Trying to decide which is worse: Sarah Assbring’s real name or her artistic alias, El Perro Del Mar. “You changed your name to Latrine?” “IT USED TO BE SHITHOUSE!!”
The remarkable similarity between many male presenters and performers at the Country Music Awards to David Bowie. That’s a nicer way to put it than ” ‘The Only Thing That Looks Good on Me Is You’–era Bryan Adams.”
The utterly essential two-disc deluxe edition of Def Leppard’s Hysteria. Like a strip club in portable form.
Relationship-Destroying Video Game
Oh shit, Guitar Hero II is out. Gonna be bedridden with pneumonia for, oh, about the next three weeks.
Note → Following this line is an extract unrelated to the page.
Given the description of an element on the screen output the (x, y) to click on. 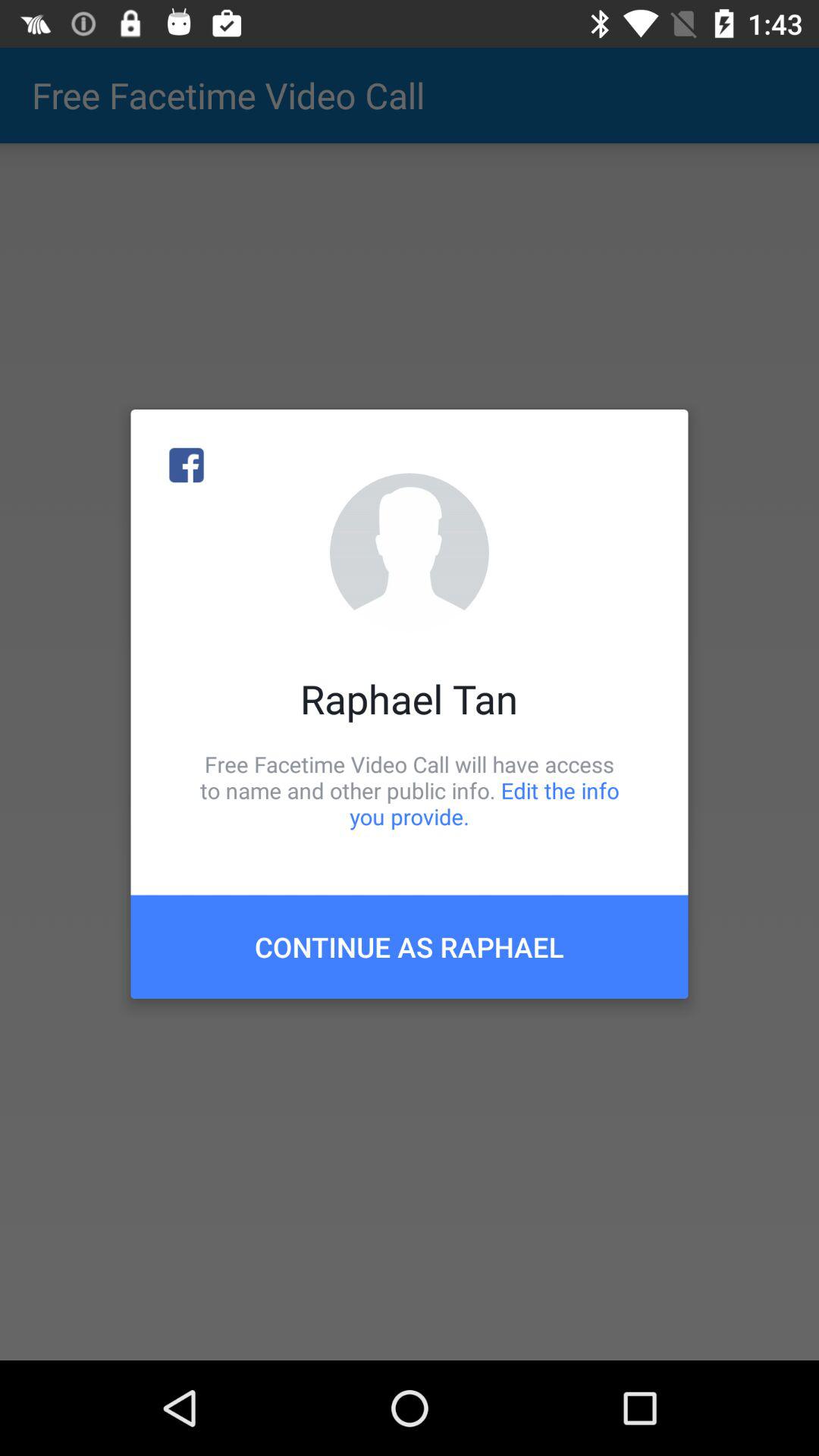
flip until the continue as raphael (409, 946)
Giant thought bubbles in New York Daily News front-page headlines. An encouraging trend, along with the political events they portray.
This Song Will Change Your Life
Willie Nelson’s brash addition to the Mount Olympian pile of “Hallelujah” covers. Betcha this was Ryan Adams’s idea.
Firing up the ol’ Schadenfreude Machine for the sure-to-be-sub-Antarctic public reception to the Microsoft Zune MP3 player and its revoltingly wack-ass DRM restrictions. After you play a track five times the whole player blows up.